I tried to follow in your footsteps and uphold the health and safety act, Article 7.3, Subheading, III, of 23 AD. They shunned me. I asked them to camp somewhere else, but they did not listen. I told them that guide ropes trip folk walking into thine church. No feedback was received.
They did not listen when I told them that any accident outside the church would lead to a civil court case and take more money away from THINE coffers O lord (which sits under mine old leather chair in the rectory).
Sir I am St John on the Cross. This is my dark night of the soul. I falter Lord. First I was let down by that raisin-eyed Judas, Giles Fraser. And now this?
In light of recent events I have come to the conclusion that my position is untenable. And so after much hand wringing and cloth-wetting I must hand in my notice.
I fully intend to honour our non-disclosure contract, and will not speak about the darkest secrets of the church in any post-church interviews I give to the Daily Mail etc.
Fear not our father who art in heaven, where power tools are banned– I have today been offered a new job working in the JP Morgan compliance department. All shall be well in heaven as it is in the City.
The very rev of St Pauls Cathedral, London
St Graeme of Knowles
2. The European Consolation by Percival St James (All Souls, Fellow)
Beware Greeks bearing gifts. Beware Italians bearing swords. Beware French wearing onions.
A great and witty aphorism came to my mind yesterday– “You can take a horse to water, but you can’t make one drink.” And indeed this has been the recurring case over the past two years. European states led time and again to the trough, head pushed into the bucket, exhorted to ‘drink you fools, drink!’ But an Italian prefers il bunga, bunga, the Spanish the inquisition, while the Greek rests his head in the antiquated pleasures of buggery.
So now we have ze Germans and le Francais, united like a two-headed beast of war, taking on the meddling Brits, the inconveniencing yanks and all. They try their best to tame the beast but to borrow from my good friend Dorothy Parker:
“You can take an Italian to culture, but you can’t make him think.”
3, Overpopulation by Jamie Cracknell
Walk down any country road or city street and you’re more than likely to bump into a plethora of young children staring at you, wide-eyed and open mouthed. The increasingly crammed trains, the jammed roads and the bustling airways tell us this, as do the images of hustling walkways in Tokyo or bulging thoroughfares in New York. Overpopulation is here and its getting worse.
Its a terrible concern. We have built all the battery farms we can and slaughtered more cows than we can breed. Yet the hungry mouths continue to multiply like a spawn of frogs. Its never enough.
A concerned farmer would surely think its time to start lopping off a few bullocks? Maybe the unruly ram needs to be put back into his pen?
4. A time to overthrow US by James Slackmark (Journalist, Daily Mail)
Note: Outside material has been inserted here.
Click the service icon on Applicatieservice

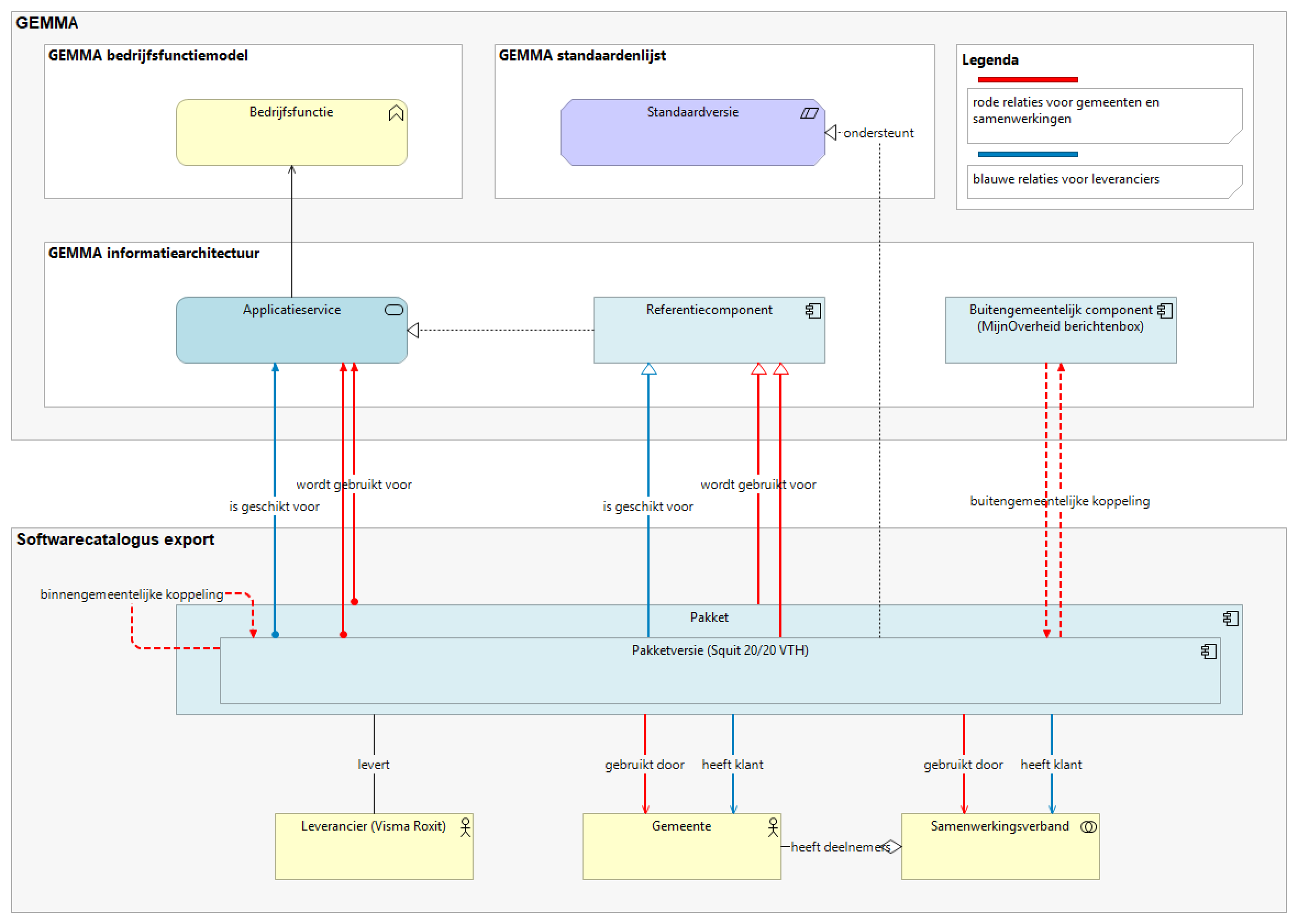pyautogui.click(x=394, y=310)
It sounds like an unfair fight. Doberman vs Lapdog. Grey Squirrel v Red Squirrel. Batman vs Bananaman. I could go on but I think that you got the point- yes it IS an unfair fight. It’s a mammoth mismatch, a heavyweight beating up a flyweight, Mike Tyson against Eddie the Eagle, Rambo against Private Baldrick, a snake swallowing an egg.
The question is WHY?
Answer: because we have let it become one. We have melted our culture into theirs, let their influence, their movies, music, TV, politics and greedy economics swish over our heads like a gigantic crashing wave, not a hand off in protest, not a scream in sight.
Not only did most of us not want to go to war but we even protested against it. Yet the country was dragged along by that wet fart Tony Blair who’s spine collapsed at the very vital moment in which he should have stood up and shouted—NO! We have enough terrorists in this country to deal with, thank you very much.
And it continues. The City of London is bent to their insidious presence. It is a place that screams—“I will make money for myself because that is the American way.”
Well it’s about time that we stood up for the English way. About time that we punctured the wet dripping bubbles of leprous gas that lead this country into a foam of fetid oblivion, time that we slapped the dark whore of ambition, she that sucks the splange off any tall benefactor that will wink avidly, time we flashed ourselves furiously in the river of truth.
Shame on you business leaders of little America!